+++ MATERIAL PROVIDED +++
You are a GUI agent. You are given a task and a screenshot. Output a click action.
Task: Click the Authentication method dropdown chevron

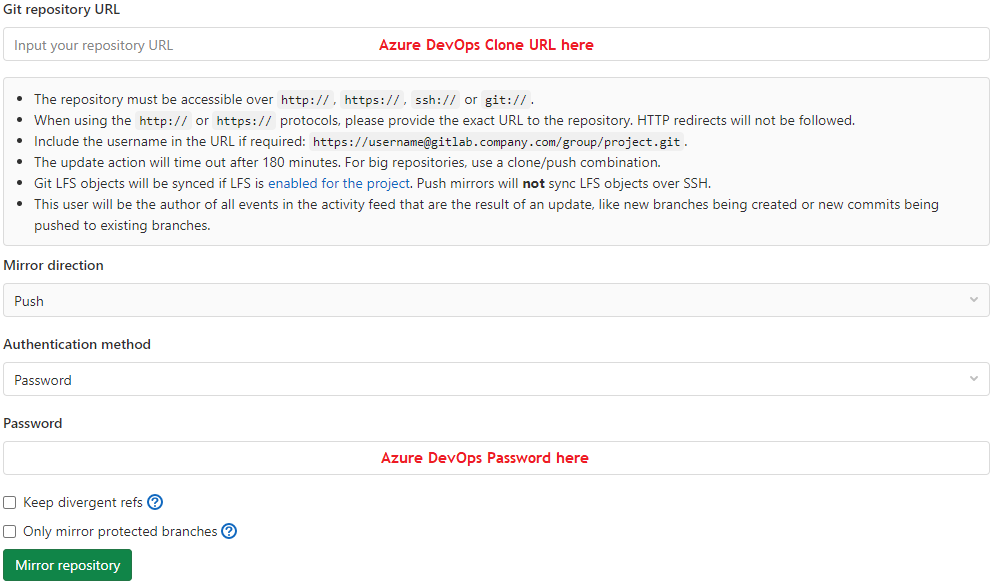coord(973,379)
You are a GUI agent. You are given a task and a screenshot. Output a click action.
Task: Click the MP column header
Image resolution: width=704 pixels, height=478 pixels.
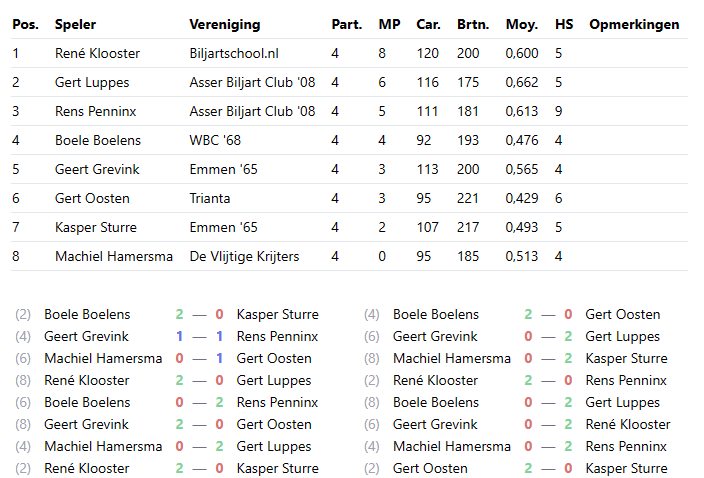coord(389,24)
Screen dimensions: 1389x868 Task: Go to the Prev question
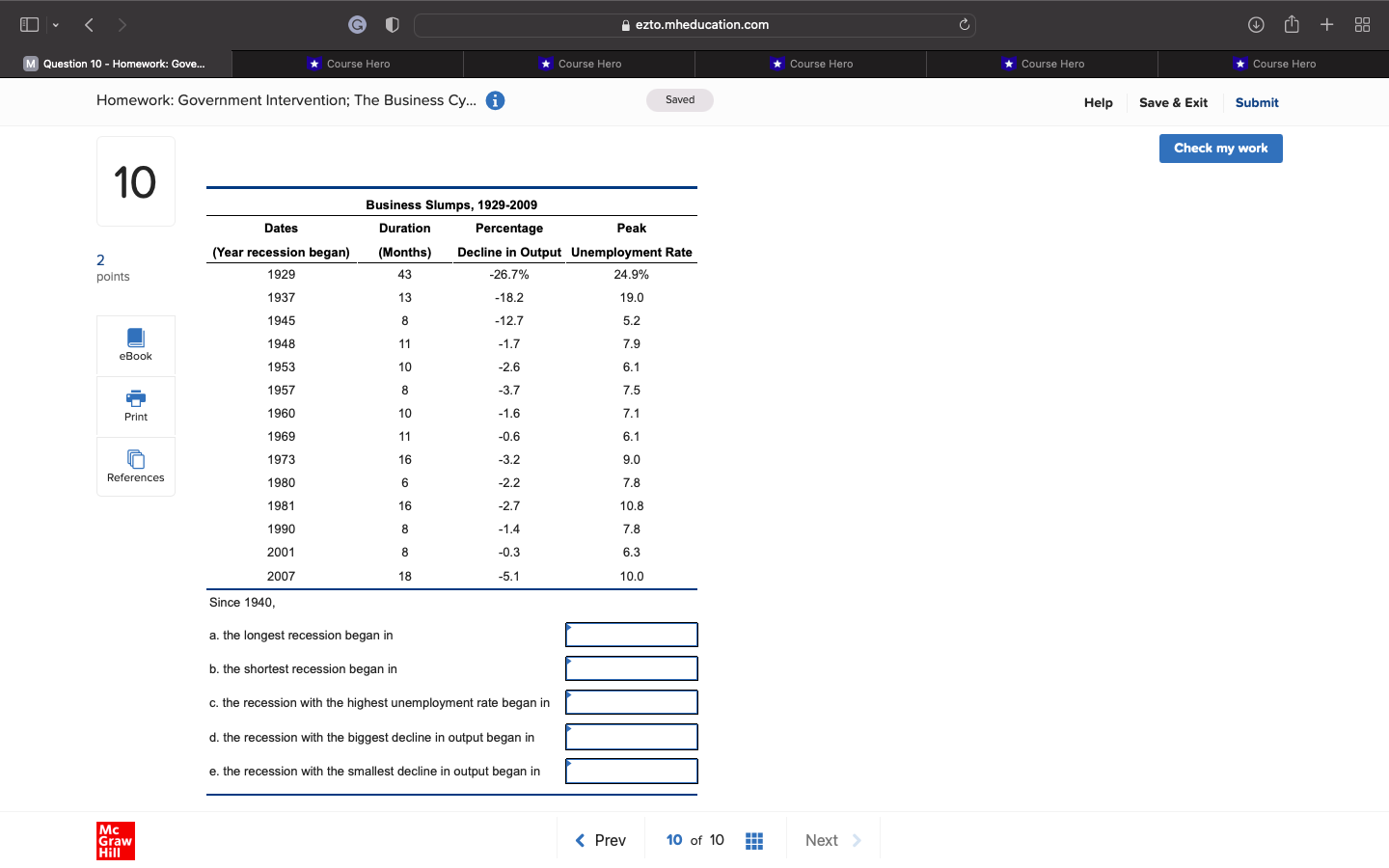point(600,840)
+++
+++ MATERIAL PROVIDED +++
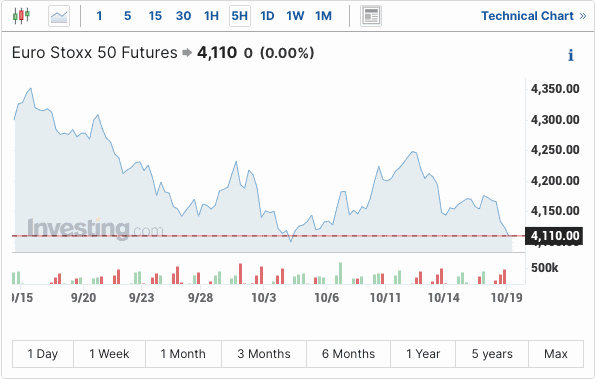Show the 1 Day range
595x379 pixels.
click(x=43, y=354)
+++
▶ **CHALLENGE**: Repeat the lines between the one containing "Screen dimensions: 1389x868" and the one containing "point(600,840)", inclusive, with the pictures left out.

▶ **OUTPUT BELOW**:
Screen dimensions: 1389x868 Task: Go to the Prev question
point(600,840)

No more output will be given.